- [DATA FOR THIS TASK]:

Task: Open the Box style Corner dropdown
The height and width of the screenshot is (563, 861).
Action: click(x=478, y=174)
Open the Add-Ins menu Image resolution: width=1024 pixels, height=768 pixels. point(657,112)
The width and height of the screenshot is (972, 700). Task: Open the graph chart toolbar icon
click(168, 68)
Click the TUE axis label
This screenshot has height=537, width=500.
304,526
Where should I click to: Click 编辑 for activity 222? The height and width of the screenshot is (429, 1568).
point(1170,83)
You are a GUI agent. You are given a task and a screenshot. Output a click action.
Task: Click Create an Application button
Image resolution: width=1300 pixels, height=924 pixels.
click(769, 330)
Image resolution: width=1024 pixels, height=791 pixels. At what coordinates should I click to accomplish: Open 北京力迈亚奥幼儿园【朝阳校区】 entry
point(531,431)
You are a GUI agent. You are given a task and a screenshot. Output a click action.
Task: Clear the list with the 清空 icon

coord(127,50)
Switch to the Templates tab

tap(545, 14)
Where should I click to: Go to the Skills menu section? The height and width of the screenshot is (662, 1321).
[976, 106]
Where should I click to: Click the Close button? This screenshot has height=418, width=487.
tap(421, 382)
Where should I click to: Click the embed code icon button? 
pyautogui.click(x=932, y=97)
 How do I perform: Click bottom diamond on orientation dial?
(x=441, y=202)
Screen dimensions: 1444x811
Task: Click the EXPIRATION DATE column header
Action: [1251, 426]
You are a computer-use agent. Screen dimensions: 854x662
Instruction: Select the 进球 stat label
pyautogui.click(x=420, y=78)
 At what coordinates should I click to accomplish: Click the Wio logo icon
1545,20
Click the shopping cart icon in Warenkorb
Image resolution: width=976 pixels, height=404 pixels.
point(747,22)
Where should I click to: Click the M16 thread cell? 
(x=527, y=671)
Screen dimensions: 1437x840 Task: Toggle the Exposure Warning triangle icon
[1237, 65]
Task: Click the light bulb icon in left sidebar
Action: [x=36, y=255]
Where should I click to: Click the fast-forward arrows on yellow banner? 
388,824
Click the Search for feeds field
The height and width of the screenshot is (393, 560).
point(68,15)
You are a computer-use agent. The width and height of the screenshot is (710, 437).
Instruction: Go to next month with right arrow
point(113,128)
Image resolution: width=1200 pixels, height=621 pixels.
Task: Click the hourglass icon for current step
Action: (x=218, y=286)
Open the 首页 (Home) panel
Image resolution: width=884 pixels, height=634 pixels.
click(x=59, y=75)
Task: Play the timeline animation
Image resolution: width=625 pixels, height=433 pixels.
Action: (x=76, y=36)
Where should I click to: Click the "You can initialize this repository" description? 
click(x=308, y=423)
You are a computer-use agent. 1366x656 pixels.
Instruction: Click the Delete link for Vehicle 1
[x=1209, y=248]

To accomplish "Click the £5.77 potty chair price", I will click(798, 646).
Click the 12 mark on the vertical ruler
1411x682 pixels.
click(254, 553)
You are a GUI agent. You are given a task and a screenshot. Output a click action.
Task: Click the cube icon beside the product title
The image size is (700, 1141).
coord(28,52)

- [AIM OF THE EXERCISE]:
Every line in the data that holds the string "computer" should be copied.

- [TASK RESPONSE]:
You are a computer-use agent. Screen dimensions: 854x662
You are a computer-use agent. The width and height of the screenshot is (710, 437).
You are a computer-use agent. 1366x656 pixels.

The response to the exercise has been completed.